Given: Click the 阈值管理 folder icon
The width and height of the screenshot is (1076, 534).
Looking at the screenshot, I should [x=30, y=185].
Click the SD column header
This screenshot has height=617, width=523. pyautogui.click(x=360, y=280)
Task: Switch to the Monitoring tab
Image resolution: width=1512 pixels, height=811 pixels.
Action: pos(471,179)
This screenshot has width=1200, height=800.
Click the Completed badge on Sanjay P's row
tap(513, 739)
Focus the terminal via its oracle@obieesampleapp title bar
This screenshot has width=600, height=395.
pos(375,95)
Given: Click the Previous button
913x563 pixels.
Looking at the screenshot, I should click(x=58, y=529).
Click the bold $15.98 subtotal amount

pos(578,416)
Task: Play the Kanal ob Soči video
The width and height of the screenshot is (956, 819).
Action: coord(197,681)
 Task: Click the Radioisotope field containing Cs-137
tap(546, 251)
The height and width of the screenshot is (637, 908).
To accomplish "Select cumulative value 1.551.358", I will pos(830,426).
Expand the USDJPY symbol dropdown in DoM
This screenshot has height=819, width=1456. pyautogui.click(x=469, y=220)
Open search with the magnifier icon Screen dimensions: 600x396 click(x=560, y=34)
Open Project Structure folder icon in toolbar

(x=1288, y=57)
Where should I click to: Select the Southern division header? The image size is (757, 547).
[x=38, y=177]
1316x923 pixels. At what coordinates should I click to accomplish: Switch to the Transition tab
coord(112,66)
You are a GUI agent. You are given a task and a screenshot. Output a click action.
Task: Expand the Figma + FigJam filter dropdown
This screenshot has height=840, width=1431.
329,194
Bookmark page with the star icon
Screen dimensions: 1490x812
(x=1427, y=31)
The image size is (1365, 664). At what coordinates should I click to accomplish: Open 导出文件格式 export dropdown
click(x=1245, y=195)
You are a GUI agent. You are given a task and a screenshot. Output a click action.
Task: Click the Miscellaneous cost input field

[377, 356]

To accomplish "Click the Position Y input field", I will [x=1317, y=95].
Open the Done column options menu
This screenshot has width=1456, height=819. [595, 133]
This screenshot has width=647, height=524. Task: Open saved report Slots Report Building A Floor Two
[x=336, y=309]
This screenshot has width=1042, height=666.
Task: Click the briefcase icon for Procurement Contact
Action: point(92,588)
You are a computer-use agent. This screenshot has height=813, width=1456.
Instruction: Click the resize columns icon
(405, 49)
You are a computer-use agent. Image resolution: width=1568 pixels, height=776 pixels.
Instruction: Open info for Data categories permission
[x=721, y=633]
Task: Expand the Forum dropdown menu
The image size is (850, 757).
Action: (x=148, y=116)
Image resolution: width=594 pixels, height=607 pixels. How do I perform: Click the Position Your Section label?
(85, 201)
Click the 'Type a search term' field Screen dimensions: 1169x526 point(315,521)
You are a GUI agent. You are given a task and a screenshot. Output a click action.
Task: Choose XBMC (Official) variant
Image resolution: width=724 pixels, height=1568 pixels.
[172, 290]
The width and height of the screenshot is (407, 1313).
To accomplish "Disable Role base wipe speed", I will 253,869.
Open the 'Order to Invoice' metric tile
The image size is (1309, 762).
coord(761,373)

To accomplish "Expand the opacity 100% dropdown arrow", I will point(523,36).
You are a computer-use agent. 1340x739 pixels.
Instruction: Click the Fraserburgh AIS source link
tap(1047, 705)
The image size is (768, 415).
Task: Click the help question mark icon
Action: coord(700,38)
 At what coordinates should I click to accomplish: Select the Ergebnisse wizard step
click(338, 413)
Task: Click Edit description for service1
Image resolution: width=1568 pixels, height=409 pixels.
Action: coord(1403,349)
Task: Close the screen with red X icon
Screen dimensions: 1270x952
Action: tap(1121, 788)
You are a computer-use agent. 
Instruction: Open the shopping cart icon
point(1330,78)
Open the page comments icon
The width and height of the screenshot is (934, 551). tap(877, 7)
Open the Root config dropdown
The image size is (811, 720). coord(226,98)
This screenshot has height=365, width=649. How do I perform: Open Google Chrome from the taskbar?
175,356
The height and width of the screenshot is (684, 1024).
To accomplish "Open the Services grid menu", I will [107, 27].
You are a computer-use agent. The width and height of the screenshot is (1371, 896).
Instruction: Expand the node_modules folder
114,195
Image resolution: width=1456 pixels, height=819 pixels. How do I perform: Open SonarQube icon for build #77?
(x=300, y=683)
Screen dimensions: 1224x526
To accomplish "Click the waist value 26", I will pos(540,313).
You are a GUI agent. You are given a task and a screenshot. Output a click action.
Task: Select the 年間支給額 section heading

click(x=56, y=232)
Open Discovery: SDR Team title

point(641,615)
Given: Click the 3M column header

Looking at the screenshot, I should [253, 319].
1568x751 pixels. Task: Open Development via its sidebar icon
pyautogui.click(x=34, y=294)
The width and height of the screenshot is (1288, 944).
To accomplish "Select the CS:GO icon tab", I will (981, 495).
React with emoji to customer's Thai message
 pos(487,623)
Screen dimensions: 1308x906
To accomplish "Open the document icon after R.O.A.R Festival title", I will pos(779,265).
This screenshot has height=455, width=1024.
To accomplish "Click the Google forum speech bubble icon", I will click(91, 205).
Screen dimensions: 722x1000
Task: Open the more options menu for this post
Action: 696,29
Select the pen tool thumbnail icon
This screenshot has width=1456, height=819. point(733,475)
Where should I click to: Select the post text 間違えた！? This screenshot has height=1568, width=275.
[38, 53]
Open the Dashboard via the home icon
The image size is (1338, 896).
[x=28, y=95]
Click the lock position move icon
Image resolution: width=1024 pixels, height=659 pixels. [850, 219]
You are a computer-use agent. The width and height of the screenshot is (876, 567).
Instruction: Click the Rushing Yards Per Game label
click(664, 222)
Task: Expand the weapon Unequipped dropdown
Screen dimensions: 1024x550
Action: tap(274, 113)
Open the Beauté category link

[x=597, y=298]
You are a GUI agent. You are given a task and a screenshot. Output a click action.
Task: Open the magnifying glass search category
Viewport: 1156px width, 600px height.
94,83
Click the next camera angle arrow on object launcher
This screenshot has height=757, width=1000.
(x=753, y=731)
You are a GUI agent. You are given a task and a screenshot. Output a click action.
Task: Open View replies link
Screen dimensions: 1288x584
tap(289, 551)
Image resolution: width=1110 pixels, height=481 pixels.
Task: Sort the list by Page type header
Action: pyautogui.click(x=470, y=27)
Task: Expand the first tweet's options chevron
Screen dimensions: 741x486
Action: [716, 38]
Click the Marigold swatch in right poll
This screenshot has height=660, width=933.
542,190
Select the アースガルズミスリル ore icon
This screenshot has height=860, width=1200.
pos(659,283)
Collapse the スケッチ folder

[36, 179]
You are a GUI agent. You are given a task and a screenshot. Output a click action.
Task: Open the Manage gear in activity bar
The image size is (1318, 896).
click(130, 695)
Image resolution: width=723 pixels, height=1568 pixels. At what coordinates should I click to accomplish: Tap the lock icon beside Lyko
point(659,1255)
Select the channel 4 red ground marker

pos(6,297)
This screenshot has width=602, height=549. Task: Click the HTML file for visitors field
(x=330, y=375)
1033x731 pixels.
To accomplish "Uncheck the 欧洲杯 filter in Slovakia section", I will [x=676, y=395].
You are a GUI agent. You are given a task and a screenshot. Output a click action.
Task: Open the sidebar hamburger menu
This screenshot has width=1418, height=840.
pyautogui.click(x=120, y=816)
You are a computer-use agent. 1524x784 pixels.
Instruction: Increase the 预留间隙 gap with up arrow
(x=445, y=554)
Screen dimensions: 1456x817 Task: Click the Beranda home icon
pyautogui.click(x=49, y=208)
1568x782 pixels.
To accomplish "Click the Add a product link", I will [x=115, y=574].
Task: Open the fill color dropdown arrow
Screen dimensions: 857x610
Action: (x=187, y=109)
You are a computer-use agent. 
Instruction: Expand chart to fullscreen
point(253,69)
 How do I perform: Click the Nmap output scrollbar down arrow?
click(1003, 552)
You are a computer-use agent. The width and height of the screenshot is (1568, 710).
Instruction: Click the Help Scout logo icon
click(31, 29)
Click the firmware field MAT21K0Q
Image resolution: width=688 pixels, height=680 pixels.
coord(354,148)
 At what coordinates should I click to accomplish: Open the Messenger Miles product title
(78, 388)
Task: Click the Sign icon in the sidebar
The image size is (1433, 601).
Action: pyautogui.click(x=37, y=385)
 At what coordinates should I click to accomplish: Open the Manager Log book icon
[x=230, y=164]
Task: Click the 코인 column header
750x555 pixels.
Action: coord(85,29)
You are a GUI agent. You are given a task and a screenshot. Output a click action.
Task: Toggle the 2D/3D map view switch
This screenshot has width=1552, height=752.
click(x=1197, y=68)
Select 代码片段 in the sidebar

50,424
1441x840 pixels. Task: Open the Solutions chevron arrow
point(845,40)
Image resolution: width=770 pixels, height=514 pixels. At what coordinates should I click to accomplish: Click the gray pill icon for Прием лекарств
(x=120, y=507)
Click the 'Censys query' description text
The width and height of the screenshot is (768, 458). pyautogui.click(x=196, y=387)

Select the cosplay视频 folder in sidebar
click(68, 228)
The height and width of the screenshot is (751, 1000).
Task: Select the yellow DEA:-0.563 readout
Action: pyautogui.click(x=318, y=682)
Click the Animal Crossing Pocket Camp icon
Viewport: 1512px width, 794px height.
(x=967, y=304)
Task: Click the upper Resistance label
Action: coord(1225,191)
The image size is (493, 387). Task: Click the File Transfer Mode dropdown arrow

****

Reproduce the stretch from the line containing "Image resolution: width=770" through the end of the items word for word.

Image resolution: width=770 pixels, height=514 pixels. At what coordinates should I click to accomplish: Click the gray pill icon for Прием лекарств
(x=120, y=507)
Click the 'Censys query' description text
The width and height of the screenshot is (768, 458). pyautogui.click(x=196, y=387)

Select the cosplay视频 folder in sidebar
click(68, 228)
The height and width of the screenshot is (751, 1000).
Task: Select the yellow DEA:-0.563 readout
Action: pyautogui.click(x=318, y=682)
Click the Animal Crossing Pocket Camp icon
Viewport: 1512px width, 794px height.
(x=967, y=304)
Task: Click the upper Resistance label
Action: coord(1225,191)
The image size is (493, 387). Task: Click the File Transfer Mode dropdown arrow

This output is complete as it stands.